To bring royalty payments within the dutiable event, all the above conditions are to be fulfilled. It is immaterial as to whether the payment for royalty or licence fee or technical know-how has been in lump-sum or on regular basis. 

Once it is established that royalty is includible in the price, only to that extent payment towards royalty will be added in the price to which it directly relates to the imported goods. Such addition has to be made on the basis of quantifiable data and not on presumptions.  
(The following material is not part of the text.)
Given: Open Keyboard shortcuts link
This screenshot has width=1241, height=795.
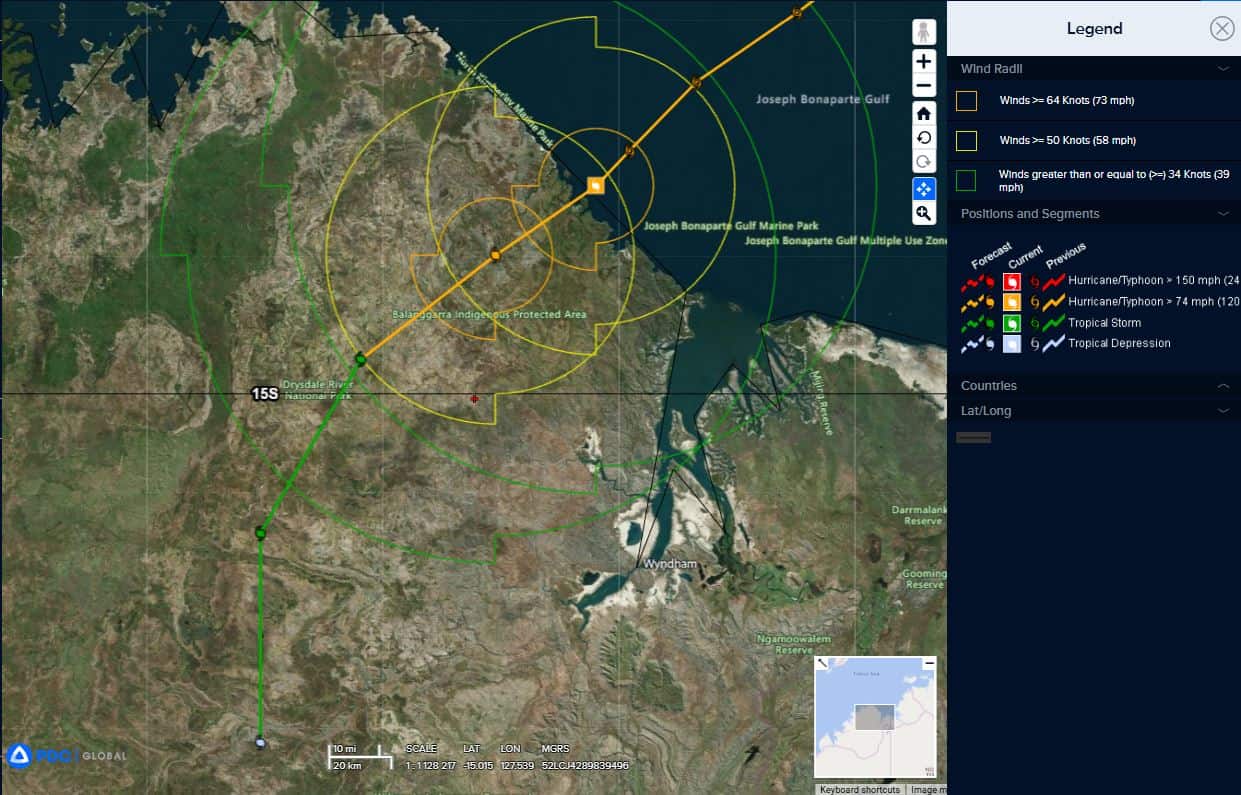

Royalty payments are pursuant to the conditions of sale 

To bring within the mischief of the Rule 9(1)(c) of the Valuation Rules, it has to be established that one of the condition of the sale is payment of royalty. Generally, following conditions are required to be satisfied to allege that royalty payment is the condition of the sale:

· Goods under import is proprietary product

· Proprietary product has to be exclusively procured from the Licensee or his agent

· Proprietary product is essential for the manufacture of licensed product

 Royalty payments should have a direct nexus to the imported goods

What is assessed to the customs duty is goods under import. Therefore, it is essential to establish that there is a nexus between royalty and imported goods. If nexus is not established, value can be loaded under Rule 9(1)(c) of the Valuation Rules.
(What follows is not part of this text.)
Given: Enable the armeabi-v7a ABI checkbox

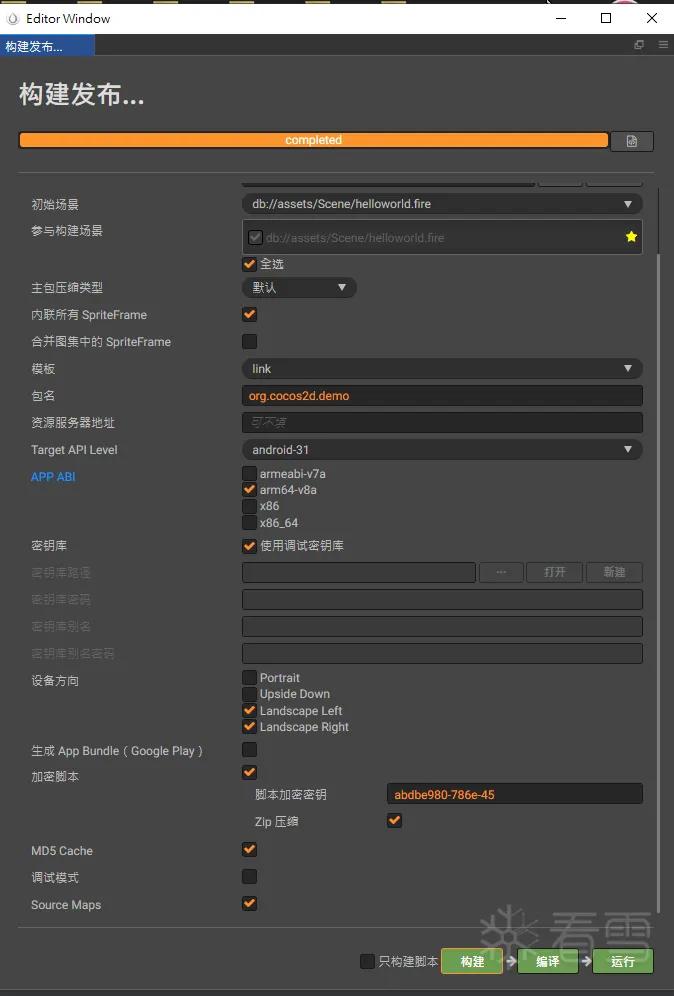Looking at the screenshot, I should (250, 473).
 Why it is difficult to establish that royalty payment is a condition of sale

 Generally, the IPR holder and the Licensor enter in to a multiple but separate agreements for various activities. Following are the typical agreements:

·  Agreements for supply of know-how

·  Agreement for supply of capital goods from the IPR Holder

·  Agreement for supply of capital goods from the associate entities of the IPR Holder

·  Agreement for erection and commissioning of the plant

·  Agreement for supply of proprietary product from the IPR Holder

·  Agreement for supply of proprietary product from the associate entities of the IPR Holder

·  Agreement for supply of non-proprietary product from the IPR Holder

·  Agreement for supply of non-proprietary product from the associate entities of the IPR Holder

·  Agreement for supply of non-proprietary product from the other entities

·  Agreement for technical training of the staff

In plethora of these various contracts entered at different dates, the obligation for payment of royalty will be in only one agreement i.e. Agreements for supply of know-how. Therefore, it is always difficult to establish that royalty payment is one of the conditions of sale of capital goods/components/raw material. In the case of UOI vs Mahindra & Mahindra Ltd 1995 -TMI - 43961 - (SUPREME COURT OF INDIA), the Apex Court held that ordinarily the Court should proceed on the basis that the apparent tenor of the agreements reflect the real state of affairs. Therefore, it is all the more difficult  for the Customs to load value in absence of an explicit condition in the agreement.